Los efectos para América Latina aparecen primero en los costos de energía y logística. El nearshoring y el friendshoring pueden generar oportunidades para algunas partes de la región, pero esas oportunidades requieren tiempo para madurar. Los choques energéticos y de transporte llegan más rápido. El alza en los precios del petróleo y el gas, el encarecimiento del transporte marítimo y la disrupción de las rutas de suministro elevan los costos en economías que aún dependen en gran medida de combustibles importados, insumos importados o cadenas de transporte extensas. Asimismo, la región del Golfo representa cerca del 30 % de las exportaciones globales de fertilizantes, lo cual, para América Latina —considerada un importante centro de producción de materias primas alimentarias—, repercutirá en la seguridad alimentaria y en sus costos.
Factores del cambio
La segunda capa es la financiera. Desde el ciclo inflacionario posterior al covid, las tasas de interés más altas han permanecido como un rasgo definitorio de las condiciones financieras globales. Se ha señalado una tendencia esperada hacia tasas de interés más bajas, pero bajo las actuales condiciones geopolíticas las primas de riesgo tienden a aumentar, el apetito de los inversionistas puede debilitarse y el financiamiento se encarece para economías que ya operan con restricciones fiscales. El efecto práctico es que la planificación se torna más difícil, las nuevas entradas a mercados y las expansiones se postergan, y el costo de la incertidumbre se manifiesta en las condiciones crediticias.
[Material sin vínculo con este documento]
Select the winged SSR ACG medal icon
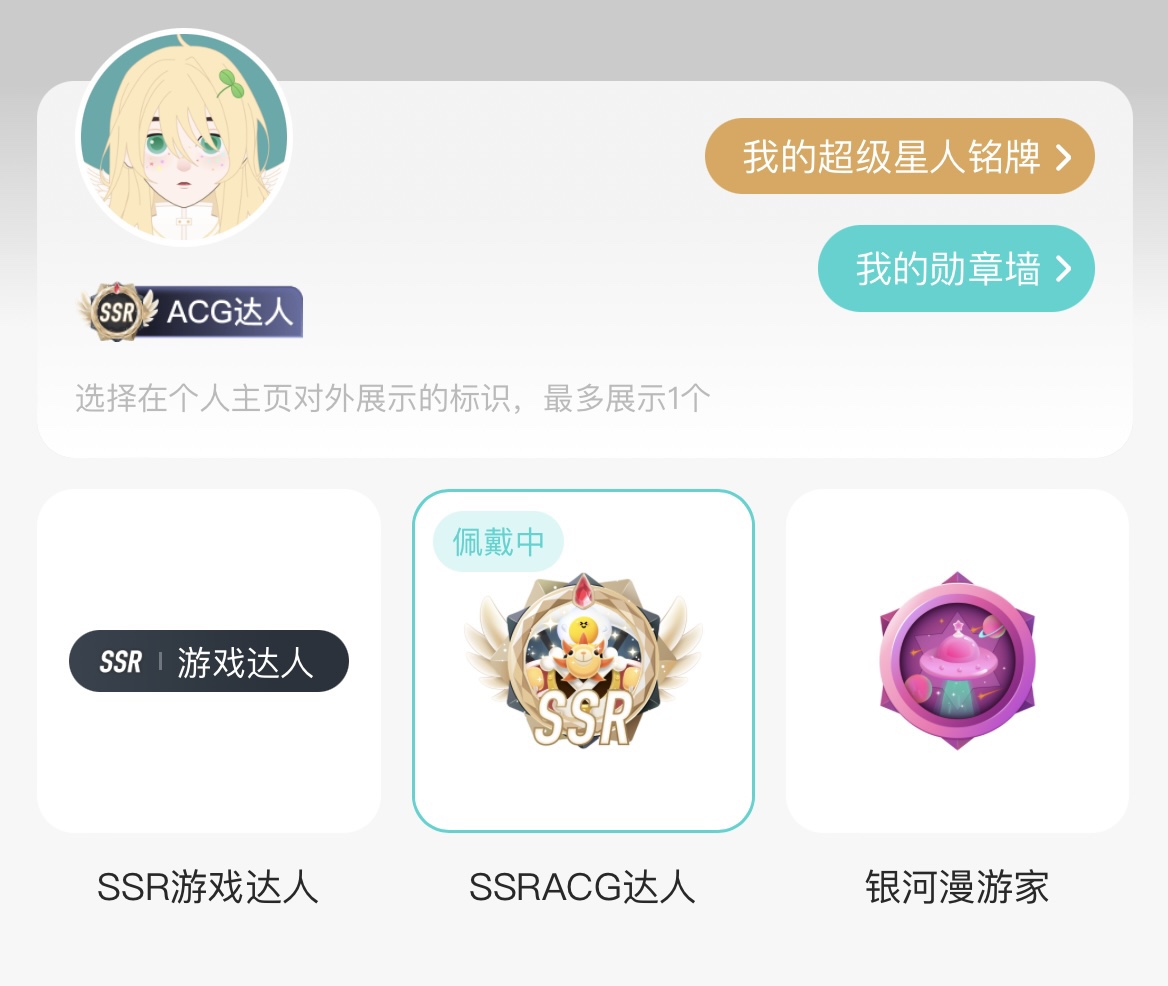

La tercera capa es la diplomática. La diplomacia se inclina hacia un enfoque más transaccional que modifica el entorno operativo del hemisferio. El minilateralismo y el contacto directo cobran mayor peso. Es más probable que la cooperación se organice en torno a intereses específicos —tales como la energía, la migración, la seguridad o la política industrial— que en torno a posicionamientos amplios. Para los países de ingreso medio, esto genera tanto riesgo como oportunidad: hay menos margen para la ambigüedad, pero más espacio para los países que puedan presentarse como estables, pragmáticos y claros en sus objetivos de negociación.
América Latina
La región debe responder a esta reconfiguración del entorno internacional de negociación. El movimiento más eficaz de América Latina es impulsar políticas basadas en la resiliencia y fortalecer los cimientos que amplían el margen de maniobra: la estabilidad macroeconómica, la infraestructura, la credibilidad institucional y la diversificación en materia de energía, comercio, finanzas y diplomacia.
La región debe leer el patrón, no solo el suceso.